As much as we would have loved to spend another weekend in another corner of Guizhou province, Dave and I opted to spend this Monday and Tuesday recovering our health and tackling the daunting task that is ‘cleaning our kitchen’.  We still haven’t gotten around to cleaning it since we moved in a month and a half ago.  It took nearly a week to get the rest of the place sanitized, and we needed some pretty heavy duty degreasers to get the layers of filth off the walls, so until now, we’ve just kept the door shut and avoided that room.

Of course, cooking on Sunday made me miss having a kitchen SO much that we’ve decided to make that our project tomorrow.  So here I am, doing the next best thing to actually traveling: writing about traveling!

After a gorgeous and relaxing night in Zhenyuan Ancient town, we set off for our River Cruise Tuesday morning.  A van picked us up at the hotel at 8:30am and we traveled to the Wuyang River dam with 2 other couples (both Chinese), which is located about an hour from the Ancient town.  The road there was bumpy and pretty scary at some points, but we got there in one piece, perhaps thanks to our Chinese friends in the van, who continually told the driver to slow down because they didn’t want the Lao Wai to think badly of Chinese roads or drivers!  One of them spoke English, which was great.  I’m very proud of the amount of Mandarin I can speak (Dave told me about a month ago that he was SHOCKED when we got here…all of a sudden I could speak a 3rd language!), but it’s so nice getting a bit of a break now and then as well!
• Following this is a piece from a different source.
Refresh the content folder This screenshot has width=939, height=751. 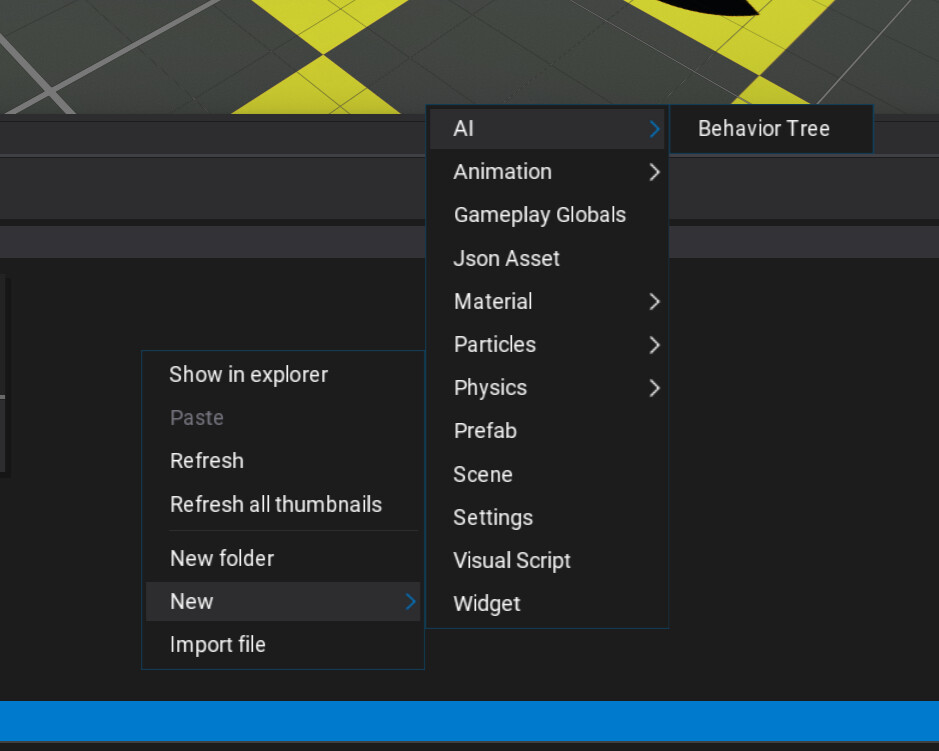(x=207, y=461)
The dam where our cruise started
The dam where our cruise started
A pagoda with Guizhou mountains in the background :)
The pagoda where our boat docked

We were the only La Wai on the cruise, which was both nice and a bit of a nuisance.  It was nice being the only westerners because so many of the people we’ve met on cruises in China have been very closed minded and extremely judgmental of the Chinese.  But on the other hand, because we were the only light skinned occupants on the boat, we became a tourist attraction ourselves.  Although the views from the boat were terrific, people seemed to be more interested in snapping photos with US…instead of with the scenery.  We obliged for a few people (the ones who had been in the van with us), but then hid away from the crowds, where it was warmer and where we could enjoy the views, just the two of us 🙂

The most famous rock formation near Zhenyuan.
The most famous rock formation near Zhenyuan.
Beautiful Guizhou mountains, and our boat's flag :)
Beautiful Guizhou mountains, and our boat’s flag 🙂

Roughly 3 and a half hours after the van picked us up, we were dropped off at our hotel, where we had to check out.  The hotel’s owner was kind enough to hold our luggage for us while we walked through the ancient town once more.  This time, we viewed the south side of the Wuyang River during the day time, which turned out to be just as beautiful of an experience as it was at night!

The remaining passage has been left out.